### Metin Parçası
Zehra Ömeroğlu’yla Türkiye’de kadın karikatürist olmanın zorluklarını, “Psikoloji Karikatürleri”ni ve kitapta işlediği konuları konuştuk.
Kitabınızın arka kapağındaki yazıdan yola çıkarak önce Türkiye’de karikatürcü olmanın neden zor olduğunu, ardından da kadın karikatürcü olmanın neden “40 kaplan gücüne” sahip olunması gerektiğiyle başlamak isterim.
Arka kapak yazısı yayınevine ait ama ben cevap vereyim. Türkiye’de hemen hemen her alanda olduğu gibi karikatürde de kadın olmak daha zor.
Bir kere karikatür, düşüncenin asla kısıtlanmadan özgürce dışa vurulması gereken bir alan fakat kız çocukları hep sahip olduklarını saklamaları öğütlenerek büyütülür. Biz düşüncemizi, bedenimizi, kendimizi sakladığımız ölçüde kabul görüyoruz bu toplumda ne yazık ki.

(Toplanan veri girdileri)
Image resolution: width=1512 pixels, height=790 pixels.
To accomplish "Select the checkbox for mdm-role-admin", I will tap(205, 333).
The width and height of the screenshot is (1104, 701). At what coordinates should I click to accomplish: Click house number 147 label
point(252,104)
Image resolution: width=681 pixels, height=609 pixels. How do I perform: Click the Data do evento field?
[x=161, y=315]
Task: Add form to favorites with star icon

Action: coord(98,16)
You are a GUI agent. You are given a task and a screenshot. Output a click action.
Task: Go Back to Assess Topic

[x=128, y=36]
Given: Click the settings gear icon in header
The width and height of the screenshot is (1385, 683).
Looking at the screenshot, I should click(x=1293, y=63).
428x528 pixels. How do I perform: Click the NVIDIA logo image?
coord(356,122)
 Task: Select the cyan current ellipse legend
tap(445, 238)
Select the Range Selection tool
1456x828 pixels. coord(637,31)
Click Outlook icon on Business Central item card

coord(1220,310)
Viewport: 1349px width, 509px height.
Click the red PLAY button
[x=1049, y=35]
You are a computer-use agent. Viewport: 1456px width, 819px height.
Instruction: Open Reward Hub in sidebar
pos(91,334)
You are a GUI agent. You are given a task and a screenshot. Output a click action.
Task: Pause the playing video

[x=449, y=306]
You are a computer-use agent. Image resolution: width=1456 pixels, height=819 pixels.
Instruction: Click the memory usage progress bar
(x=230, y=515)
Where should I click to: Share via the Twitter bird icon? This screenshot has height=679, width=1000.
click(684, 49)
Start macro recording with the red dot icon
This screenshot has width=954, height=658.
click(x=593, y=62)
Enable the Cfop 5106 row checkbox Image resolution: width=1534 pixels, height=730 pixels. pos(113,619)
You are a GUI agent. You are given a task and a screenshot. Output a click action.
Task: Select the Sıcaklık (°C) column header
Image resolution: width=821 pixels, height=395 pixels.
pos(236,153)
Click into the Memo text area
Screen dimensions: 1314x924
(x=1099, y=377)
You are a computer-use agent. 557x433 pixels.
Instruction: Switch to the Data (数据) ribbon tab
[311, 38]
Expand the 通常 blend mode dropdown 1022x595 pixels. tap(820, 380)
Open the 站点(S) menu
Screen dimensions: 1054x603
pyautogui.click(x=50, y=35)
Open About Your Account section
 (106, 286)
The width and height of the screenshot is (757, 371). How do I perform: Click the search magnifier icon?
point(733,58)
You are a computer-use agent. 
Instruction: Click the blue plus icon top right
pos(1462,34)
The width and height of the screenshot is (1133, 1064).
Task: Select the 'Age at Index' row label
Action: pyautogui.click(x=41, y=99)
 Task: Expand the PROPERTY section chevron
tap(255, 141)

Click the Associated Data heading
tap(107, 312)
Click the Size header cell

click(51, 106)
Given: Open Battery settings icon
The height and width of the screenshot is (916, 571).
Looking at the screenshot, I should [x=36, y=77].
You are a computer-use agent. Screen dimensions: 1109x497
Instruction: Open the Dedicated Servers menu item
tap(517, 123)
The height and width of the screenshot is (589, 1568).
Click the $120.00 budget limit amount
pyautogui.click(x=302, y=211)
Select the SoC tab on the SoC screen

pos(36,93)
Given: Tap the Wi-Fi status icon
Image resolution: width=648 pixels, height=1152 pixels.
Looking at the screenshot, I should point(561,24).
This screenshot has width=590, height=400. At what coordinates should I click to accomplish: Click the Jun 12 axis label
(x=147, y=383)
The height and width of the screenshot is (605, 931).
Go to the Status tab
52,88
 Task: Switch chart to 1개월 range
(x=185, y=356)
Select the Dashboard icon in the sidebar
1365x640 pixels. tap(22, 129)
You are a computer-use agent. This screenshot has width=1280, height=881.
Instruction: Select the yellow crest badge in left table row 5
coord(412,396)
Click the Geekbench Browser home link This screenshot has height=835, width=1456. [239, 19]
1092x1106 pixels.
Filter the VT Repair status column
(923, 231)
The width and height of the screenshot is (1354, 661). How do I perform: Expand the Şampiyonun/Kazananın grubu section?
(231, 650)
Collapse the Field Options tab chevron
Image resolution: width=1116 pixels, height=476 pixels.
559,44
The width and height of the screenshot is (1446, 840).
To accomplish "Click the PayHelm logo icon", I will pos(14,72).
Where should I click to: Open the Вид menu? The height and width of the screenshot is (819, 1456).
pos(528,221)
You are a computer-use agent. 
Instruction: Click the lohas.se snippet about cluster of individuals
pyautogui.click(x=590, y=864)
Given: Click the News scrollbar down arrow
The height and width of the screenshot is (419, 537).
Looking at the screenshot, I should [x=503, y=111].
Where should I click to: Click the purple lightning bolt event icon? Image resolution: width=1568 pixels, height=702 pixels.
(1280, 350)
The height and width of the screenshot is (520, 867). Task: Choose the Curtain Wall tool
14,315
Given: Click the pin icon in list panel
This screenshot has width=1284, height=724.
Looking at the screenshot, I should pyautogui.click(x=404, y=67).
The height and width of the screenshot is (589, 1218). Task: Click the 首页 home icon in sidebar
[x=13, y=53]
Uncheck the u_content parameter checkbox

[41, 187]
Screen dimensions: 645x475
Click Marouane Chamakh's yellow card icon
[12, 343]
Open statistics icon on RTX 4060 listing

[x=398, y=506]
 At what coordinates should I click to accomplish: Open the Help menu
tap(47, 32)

### İstek 1
Zehra Ömeroğlu söyleşisine göre aşağıdaki soruları yanıtlayın.
(a) Arka kapak yazısı kime aittir?
(b) Karikatür, düşüncenin nasıl dışa vurulması gereken bir alan olarak tanımlanıyor?
(c) Kız çocukları neyi öğütlenerek büyütülür?
### İstek 2
Zehra Ömeroğlu söyleşisindeki "Türkiye’de hemen hemen her alanda olduğu gibi karikatürde de kadın olmak daha zor." cümlesini İngilizceye çevirin.
### İstek 3
Zehra Ömeroğlu söyleşisini son cümlesinden sonra sürdürün.

### Yanıt 1
(a) Yayınevine.
(b) Asla kısıtlanmadan, özgürce.
(c) Sahip olduklarını saklamaları öğütlenerek.

### Yanıt 2
As in almost every field in Turkey, being a woman is harder in cartooning as well.

### Yanıt 3
Kadının üzerine yüklenmiş rollerin dışına çıkıp kendinizi özgürce ifade ettiğinizde karşınızda aileyi, devleti, halkın bir kesimini, tabuları, kalıpyargıları buluyorsunuz. Benim bir davam var mesela, üç yıldır süren.
Leman Dergisi’nde çizdiğim bir karikatürden müstehcenlik suçu işlediğim gerekçesiyle altı aydan üç yıla kadar hapis cezasıyla yargılanıyorum. Bu davanın açılmasında kadın olmamın etkisi büyük çünkü devlet, oluşturmaya çalıştığı kadın modelinin dışına çıkılsın istemiyor.
Yukarıdaki soruya istinaden; kadınların karikatür dünyasında “40 kaplan gücüne” ihtiyaç duyan bir “var olma” haline dönüşmesinde, bizdeki karikatür algısının “belden aşağı” mizahla özdeşleşiyor olmasının alakası var mı?
Bizdeki karikatür algısı belden aşağı mizahla özdeşleşmiyor bana göre. Türkiye’de çok ciddi bir siyasi karikatür geleneği var.
Hatta 80 ve 90’larda muhalefetin en büyük sesi olarak algılanmış mizah dergileri. Belki de bu yüzden bu kadar güçlü olmayı başarabilmiş.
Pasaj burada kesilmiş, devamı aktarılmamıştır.